(lubavitch.com) As part of an inspection of local schools and educational initiatives his administration hopes to implement as they tackle the city’s scholastic challenges, Jerusalem Mayor Nir Barkat and several members of his staff made a three hour visit to Chabad’s Ir Ganim – Jerusalem school last week.
Joined by a team of Jerusalem Education Administration officials, including director Benzi Nemet, local officials and community leaders, the 49 year old American educated Barkat interacted with students and teachers during a tour of the school. The student-led tour included a flower-filled welcome ceremony, 60-member choir performance, classroom visitations and demonstrations.
“He was very fun and said such nice things about our school,” said 12 year old vice-president of the student body, Orel Avraham who helped lead the beginning of the tour. “It was a real honor to have him and show off our school.”

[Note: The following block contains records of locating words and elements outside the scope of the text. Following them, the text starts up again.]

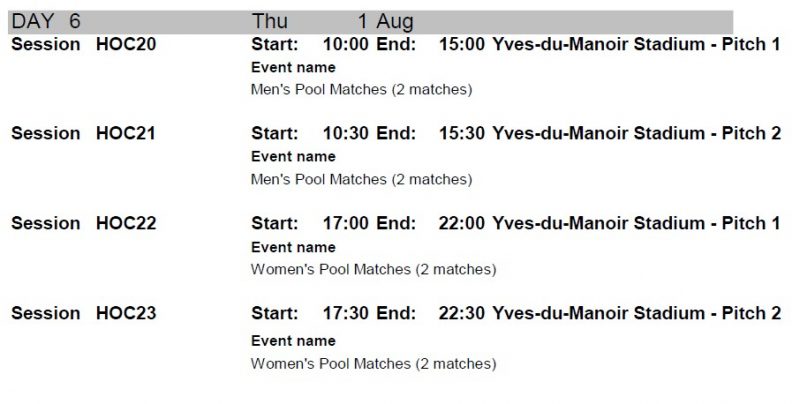Select the Session HOC23 code

pos(126,314)
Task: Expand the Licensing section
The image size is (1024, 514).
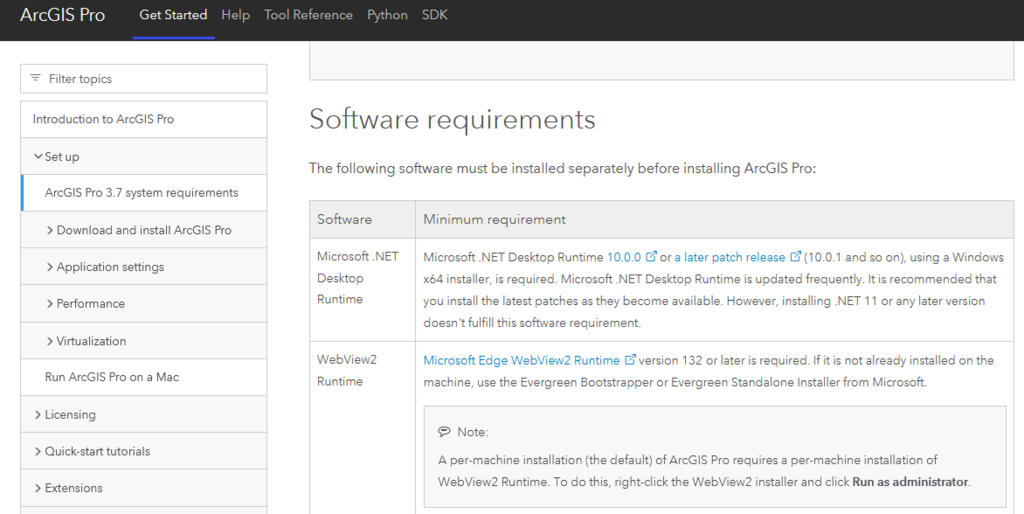Action: (x=38, y=415)
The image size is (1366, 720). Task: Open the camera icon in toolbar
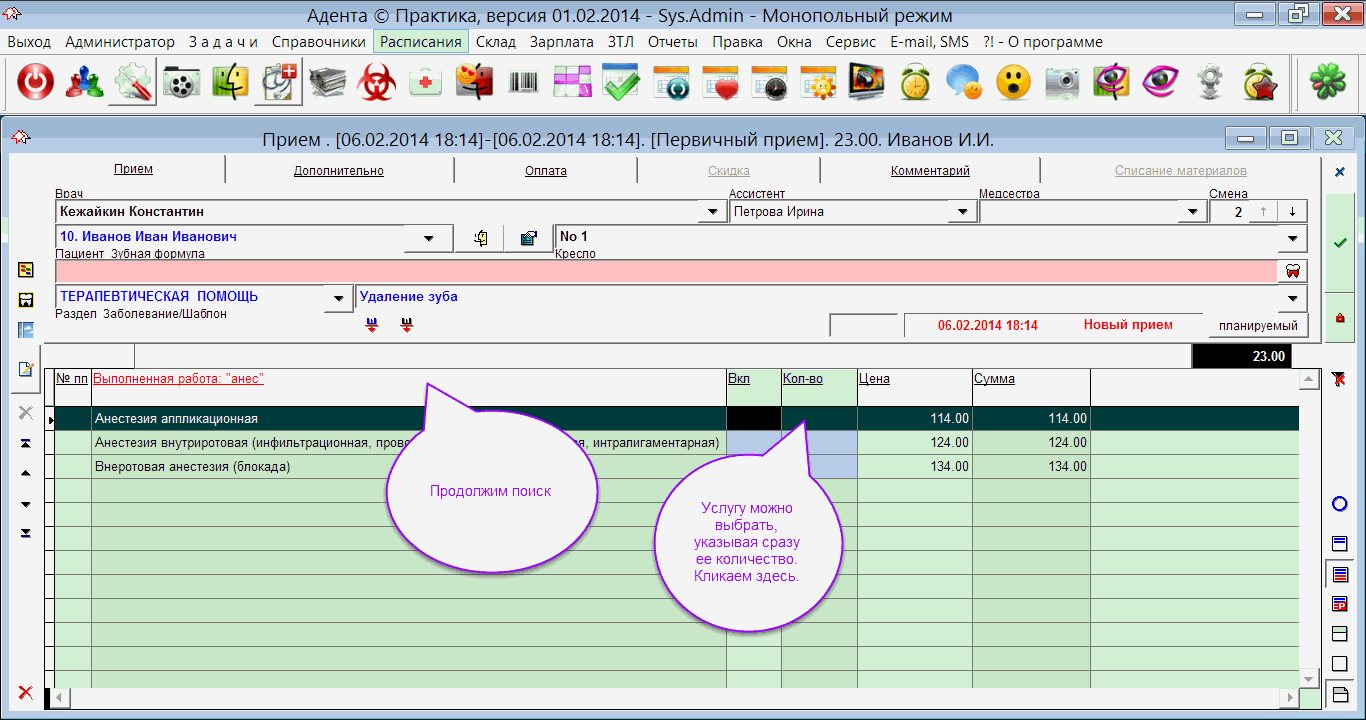[1062, 83]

The new Mayor, described in a recent New York Times profile as “bringing a sense of modern renewal and entrepreneurial spirit” to Jerusalem, moved from class to class, taking notes as he observed a second grade class learning to read with partners from the fifth grade, a special education room supplementing the education of advanced students, and the implementation of the Mofet program for developing thinking skills in math, English and the sciences.
After reviewing the stockroom housing the school’s division of student-community programs including home visits, Shabbat food distribution, and holiday assistance, Barkat praised the effort and promised to increase his support.
“I am very happy when a community works together to develop, grow and meet its needs. It makes it easier for us to help them,” he said.
The group of 20 visitors then met privately with Principal Rabbi Shimon Yedger, his staff, and student and parent representatives for a more in-depth discussion. The Mayor, saying he was “very impressed” with what he has seen, called the school “one of Jerusalem’s truly special and unique educational institutions.”
“You here are leaders at the forefront of education. I only wish I could make a copy of your school and bring it to other places in the city.”
Yedger shared the history, development and philosophy of the school since he was sent by the Lubavitcher Rebbe, Menachem M. Schneerson of blessed memory, in 1984 to be the school’s principal when the student body numbered 86.
“I told the Mayor that we built this school up by developing meaningful relationships with the students and instilling in them a love of Judaism,” he told lubavitch.com. “They’re empowered by the message that hard work brings success and the sky is the limit. We communicate that we believe in them.”
A religious public school for children aged 3 to 13 founded by the Rebbe in 1954, the school’s 330 students come mostly from nonobservant homes with as many as 38 percent from Ethiopia and 11 percent from Russia.
The school bridges religious, cultural and communal gaps by student-led activities such as the student government, cross-class interaction, and charity work with the community. “There isn’t a child who doesn’t participate,” claimed Yedger, who said that the activities empower the students and encourage cooperation. He pointed to the Mayor’s student-led tour as an example.
“They did much of the preparation of their own. It gives them great confidence knowing that we trust them with real responsibilities.”
He credited the staff’s attitude with being at the core of the school’s success.
“The key here is our mission. Many of us were directly sent by the Rebbe to dedicate ourselves to working with these children,” said Rabbi Yedger who is in his 19th year as principal.
“It’s the main force behind our activities and programs, and each of us considers it an honor and privilege to help these kids grow as students and people.”